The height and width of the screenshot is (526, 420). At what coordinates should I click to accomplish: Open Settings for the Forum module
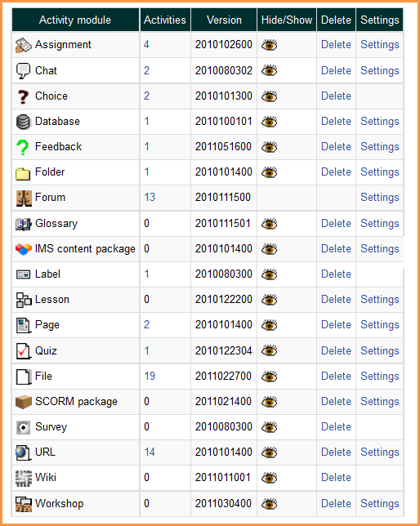pyautogui.click(x=380, y=198)
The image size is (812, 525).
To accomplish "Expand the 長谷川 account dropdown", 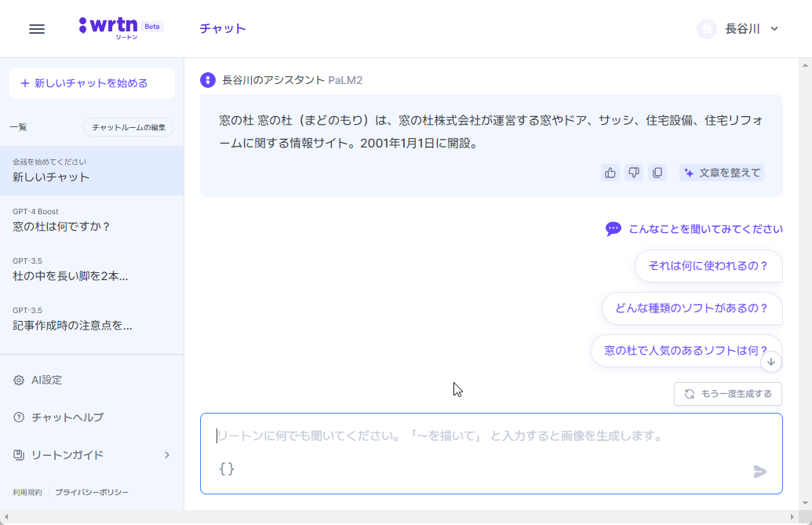I will click(x=737, y=28).
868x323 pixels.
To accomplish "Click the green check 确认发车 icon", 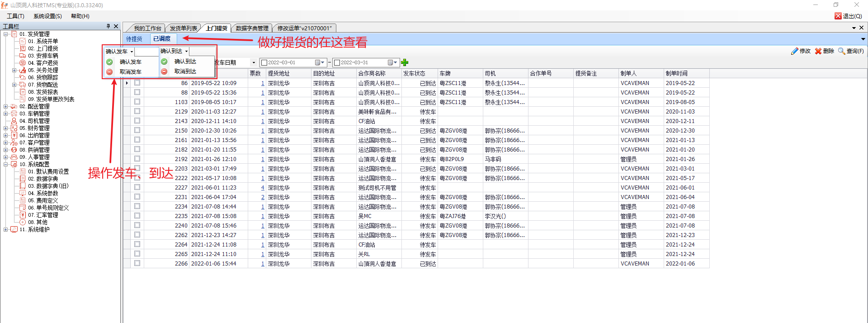I will point(109,62).
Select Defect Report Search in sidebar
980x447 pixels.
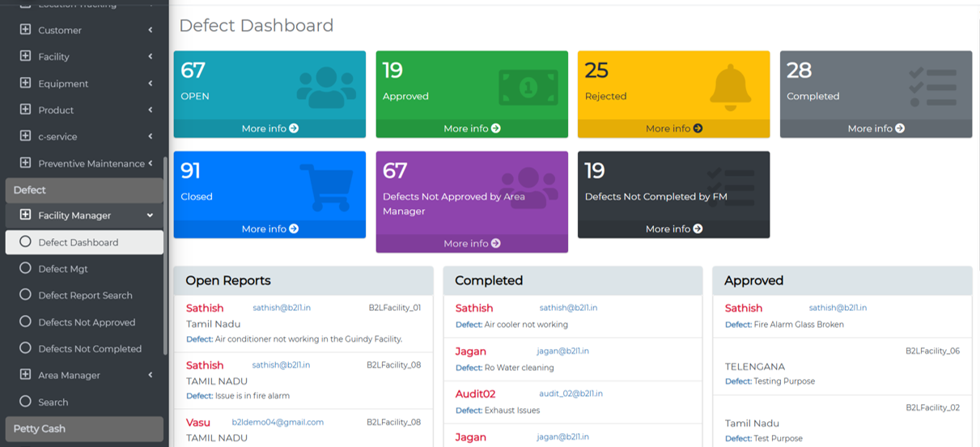[85, 296]
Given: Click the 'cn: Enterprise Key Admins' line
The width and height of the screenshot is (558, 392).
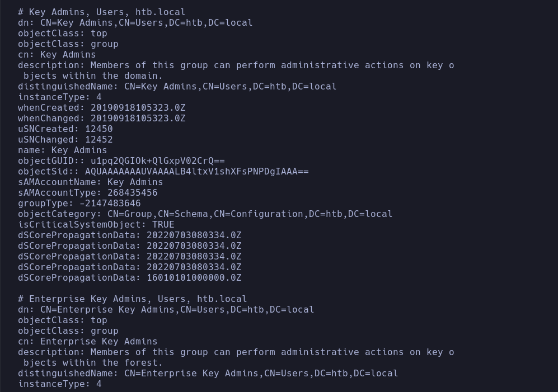Looking at the screenshot, I should 87,342.
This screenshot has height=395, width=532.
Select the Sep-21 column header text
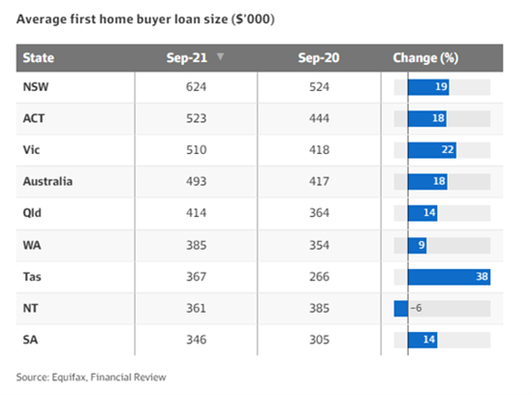click(x=187, y=58)
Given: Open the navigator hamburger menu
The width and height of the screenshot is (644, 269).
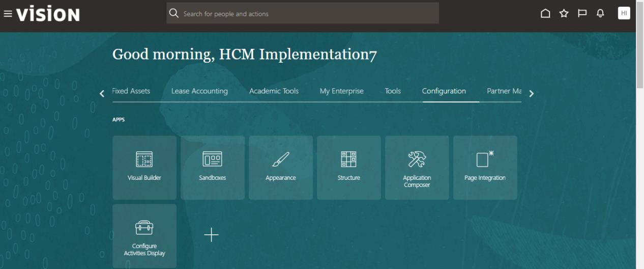Looking at the screenshot, I should coord(8,14).

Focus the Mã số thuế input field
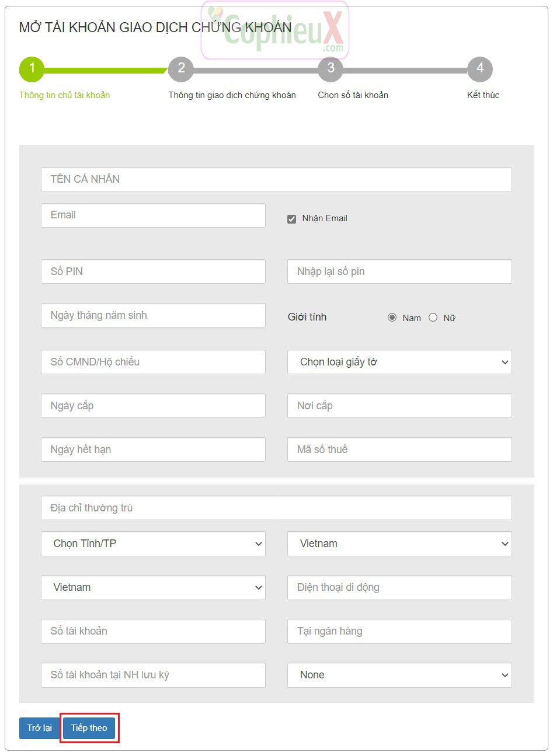(x=399, y=450)
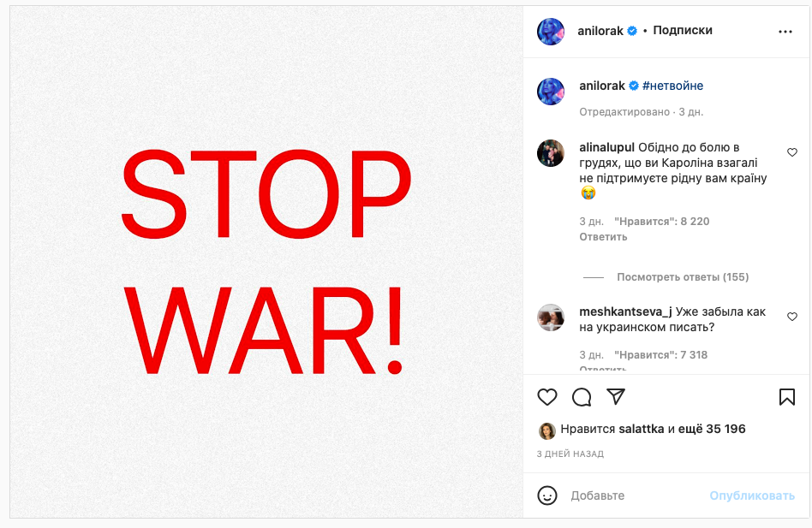Image resolution: width=812 pixels, height=528 pixels.
Task: Open emoji picker smiley icon
Action: 546,495
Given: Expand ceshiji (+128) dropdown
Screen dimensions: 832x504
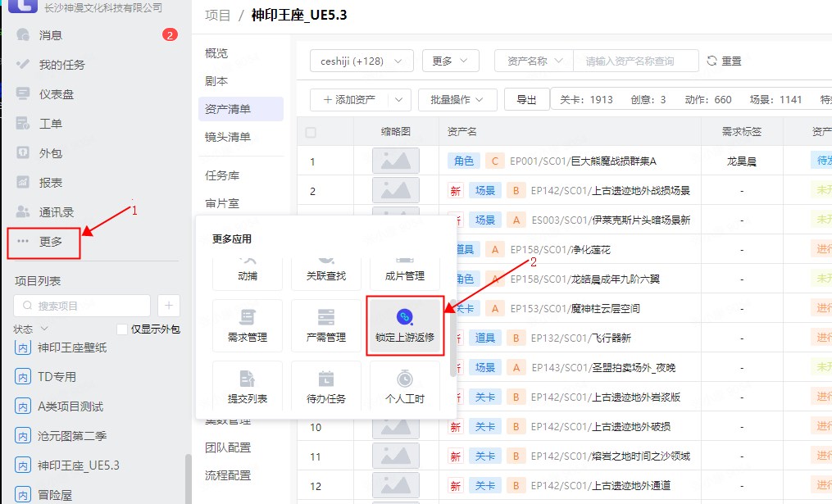Looking at the screenshot, I should [361, 61].
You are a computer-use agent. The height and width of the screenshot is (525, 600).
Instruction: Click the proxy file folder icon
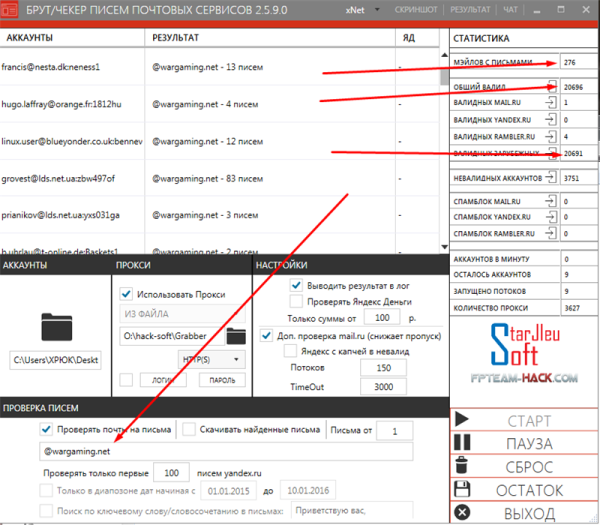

******

▶ **Given task**:
Please output the lines of the listing above word for word, from the line containing "Given: Click the" up to and including the final line of the listing. Leave the pictures out of your answer.

▶ **The completed task**:
Given: Click the 'cn: Enterprise Key Admins' line
The width and height of the screenshot is (558, 392).
Looking at the screenshot, I should 87,342.
This screenshot has height=395, width=532.
Select the Sep-21 column header text
click(x=187, y=58)
Given: Open the navigator hamburger menu
The width and height of the screenshot is (644, 269).
Looking at the screenshot, I should coord(8,14).

Focus the Mã số thuế input field
(x=399, y=450)
Image resolution: width=812 pixels, height=528 pixels.
Task: Open emoji picker smiley icon
Action: 546,495
Given: Expand ceshiji (+128) dropdown
Screen dimensions: 832x504
Looking at the screenshot, I should [361, 61].
You are a computer-use agent. The height and width of the screenshot is (525, 600).
Instruction: Click the proxy file folder icon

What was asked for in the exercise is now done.